Text passage start
Make-ahead mashed potatoes are super smooth and creamy with a golden crisp parmesan crust on top. The dish can prepped up to three days ahead to save time (and dishes!) on the day of serving.
There are so many great things about hosting a meal for a crowd. Running around trying to pull everything together at the last minute is not one of them. Throughout the year, but especially at the holidays, make ahead dishes are key. And perfectly light, creamy mashed potatoes are one of the best make-ahead secrets.
Why make your mashed potatoes in advance you might ask? Because they use. so. many. dishes. Pot to boil, bowl to mash, serving dish to...well....serve.
If you make your mashed potatoes ahead, the dishes are done before the meal. And just look at these creamy potatoes with a golden crisp top.
These make-ahead mashed potatoes are even more creamy than most mashed potatoes. They also use slightly less butter than some versions because the butter hardens in the fridge and makes the potatoes more stiff. Instead, half and half is added at two different points to make sure these stay super creamy even after a few days in a cold, dry fridge.
Here's how this is done:
Peel, Dice, Boil
These start like most any other mashed potato recipe. Peel and dice the potatoes into even chunks. Simmer them in salted water until tender.
Steam and "Rice"
When the potatoes are tender, drain them through a colander and then cover the colander with a lid. This step steams the potatoes, drawing out water. It will prevent the potatoes from being watery when mashed. You'll add the moisture back in with butter and half and half!
The other key to these super creamy potatoes is a potato ricer. Frank and I have been making our mashed potatoes this way for years, and swear by it. We only use our ricer a couple times a year, but it's worth keeping it around just for the potatoes. (You can also use a potato masher if you prefer, though I don't find the result to be quite as light and fluffy.)
Stir in Melted Butter / Half and Half
To those riced potatoes, add butter and half and half. The most important thing here is to melt the butter and warm the half and half before combining them with potatoes. Warm liquids will more easily blend with the potatoes. Seasoned with some salt, these potatoes could be eaten just like this. And I'm not going to lie....I usually eat a spoonful or two.
But we're making these ahead right? So cover them tightly and refrigerate.
Text passage end
Data segment start
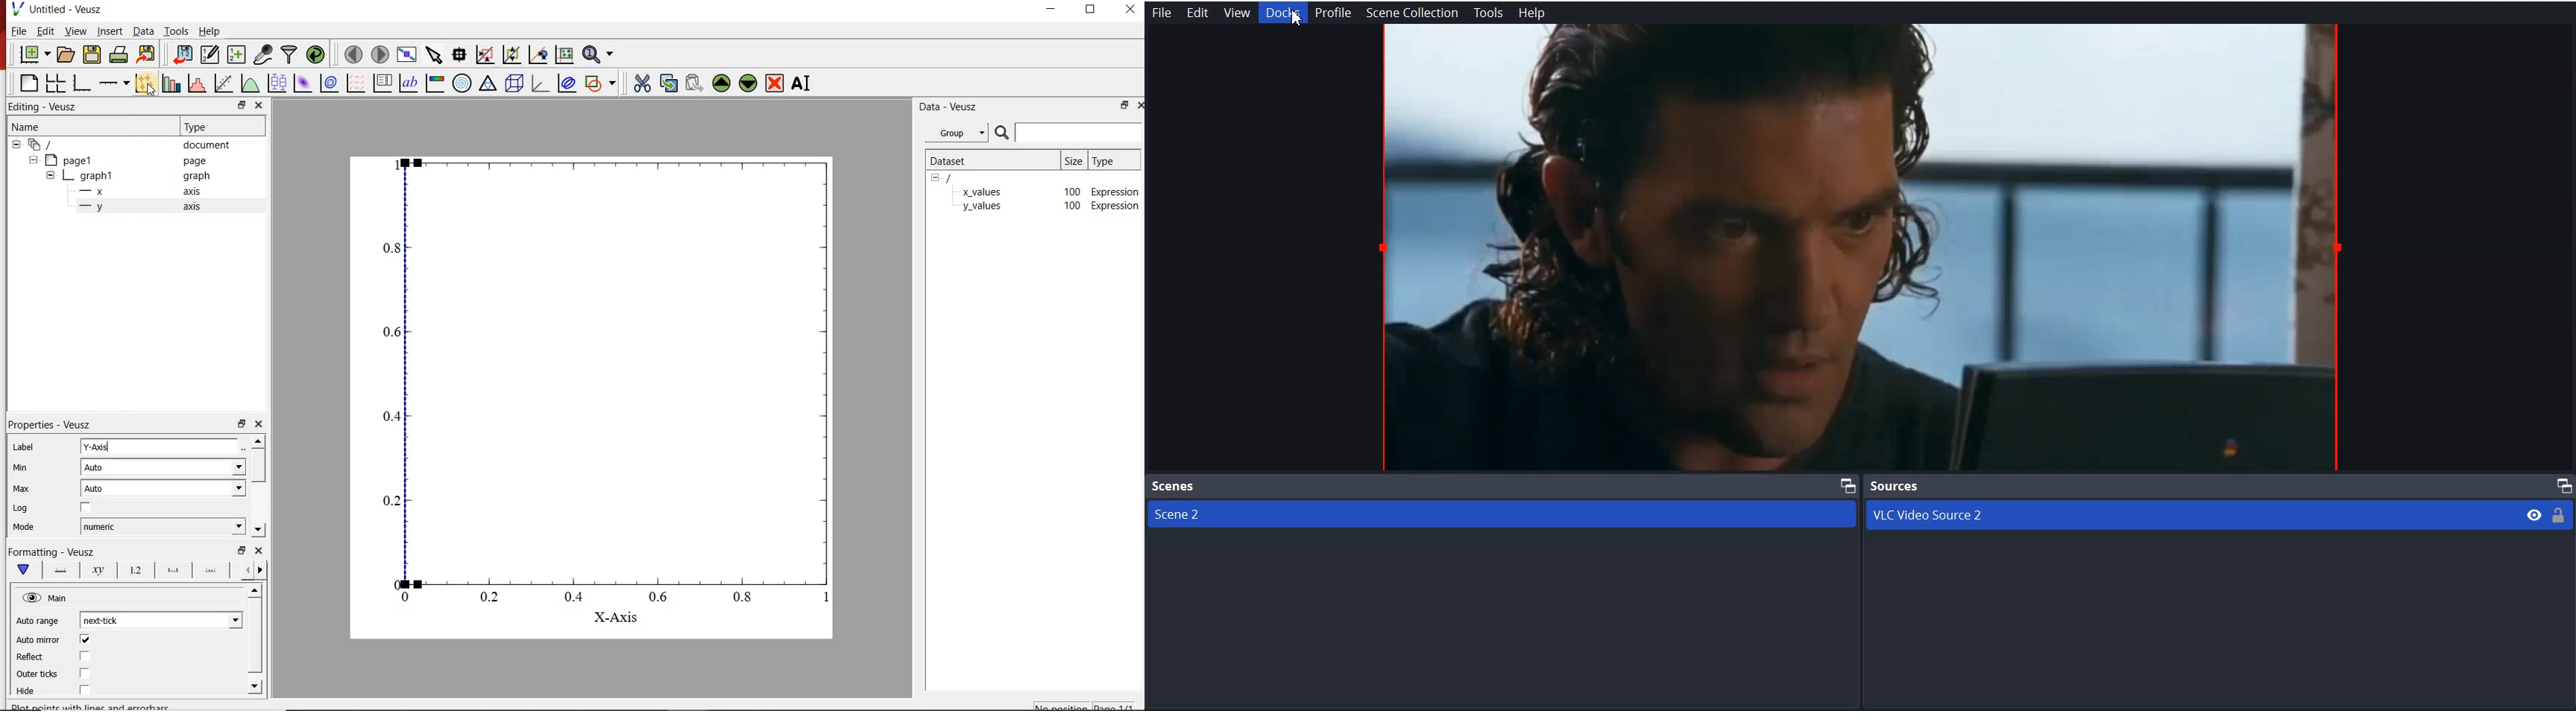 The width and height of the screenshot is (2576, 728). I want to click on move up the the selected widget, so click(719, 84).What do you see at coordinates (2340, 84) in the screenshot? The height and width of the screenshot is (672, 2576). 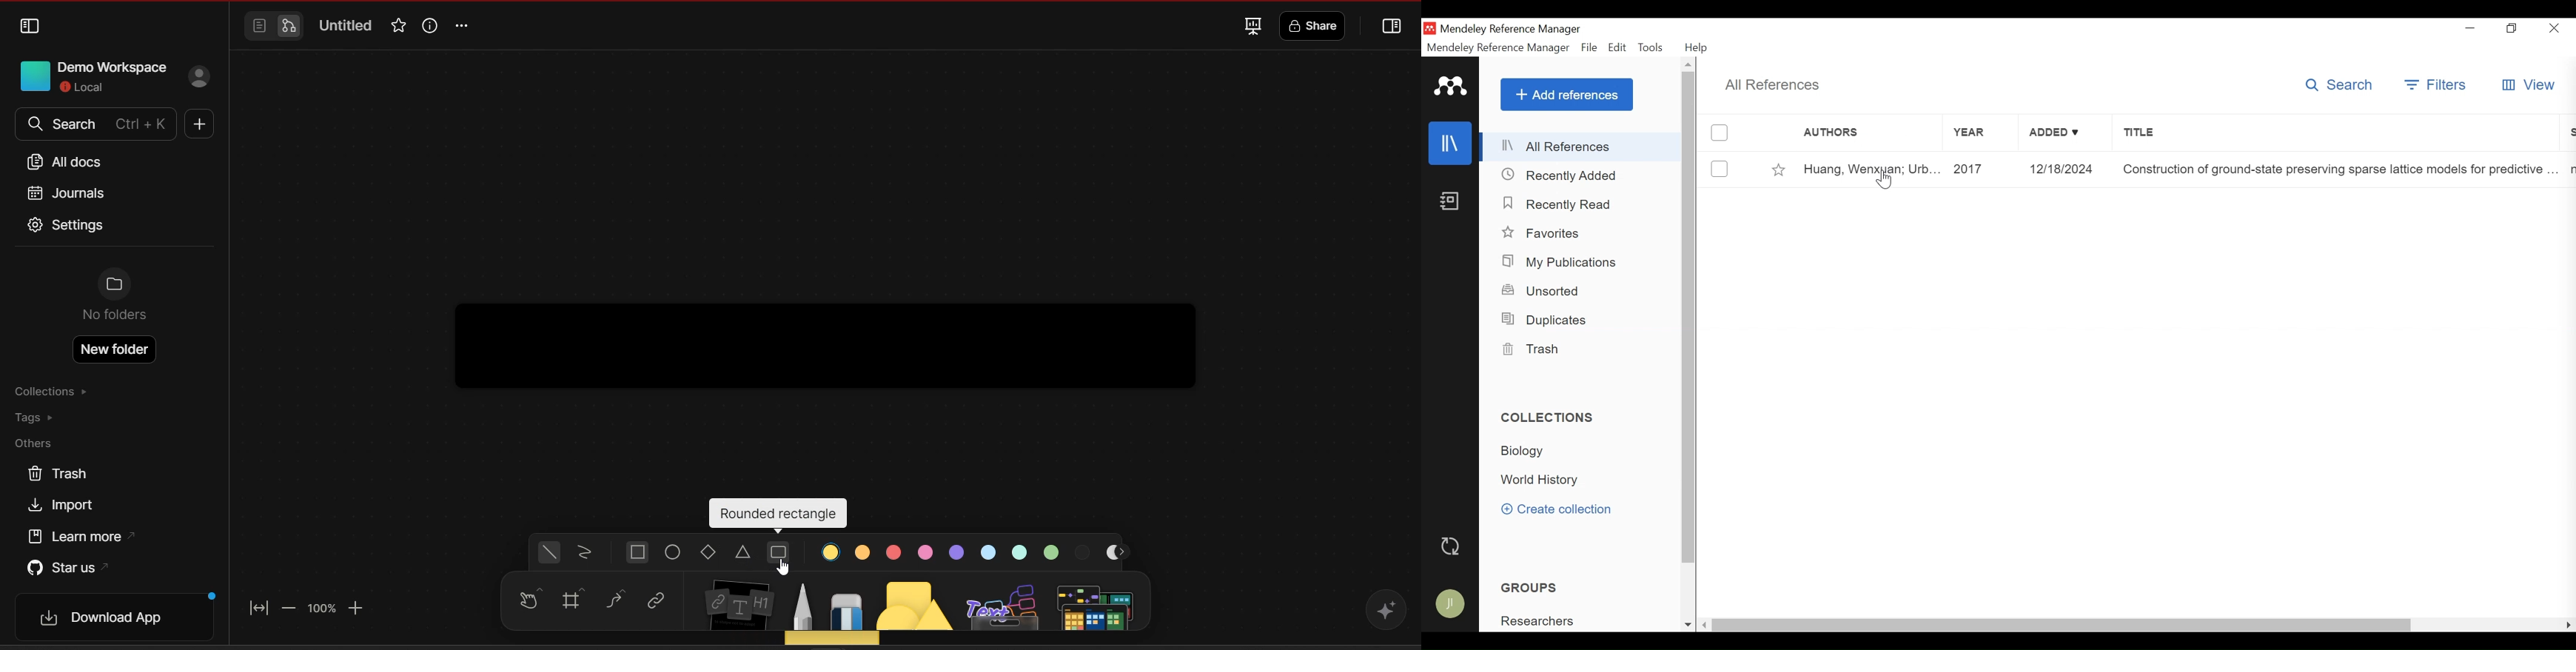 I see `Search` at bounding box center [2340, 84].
Data segment end
Written request 1 — According to the make-ahead mashed potatoes text, why is the colander covered with a lid after the potatoes are drained?
Written request 2 — Write the next part of the make-ahead mashed potatoes text, picking up after its final sentence.

Expected output 1 — It steams the potatoes and draws out water, so they aren't watery when mashed.

Expected output 2 —
Warm Up and Top with Crust
On the day of serving, warm the potatoes back up and stir in more warm half and half until the potatoes are again smooth and very creamy. The amount of liquid they need will vary a bit, but the half and half will make up for any moisture lost in the cold, dry refrigerator.
Then comes what I believe might be the best part. Melt some butter and add some parmesan. Spread it over top.
Then bake the potatoes uncovered until warmed through and run them under the broiler to get the top extra crisp.
The result is golden and crisp on top. Super creamy inside.
- Make it dairy-free - Use your favorite alternative milk in place of the half and half. You can use a dairy-free butter alternative or skip the butter altogether (plan to add a bit more alternative milk to make up for the butter). Just skip the butter-cheese topping altogether.
My Complete Thanksgiving Menu
- Simple Roasted Turkey
- Bacon Wrapped Dates with Brie and Balsamic Honey (to serve as an appetizer)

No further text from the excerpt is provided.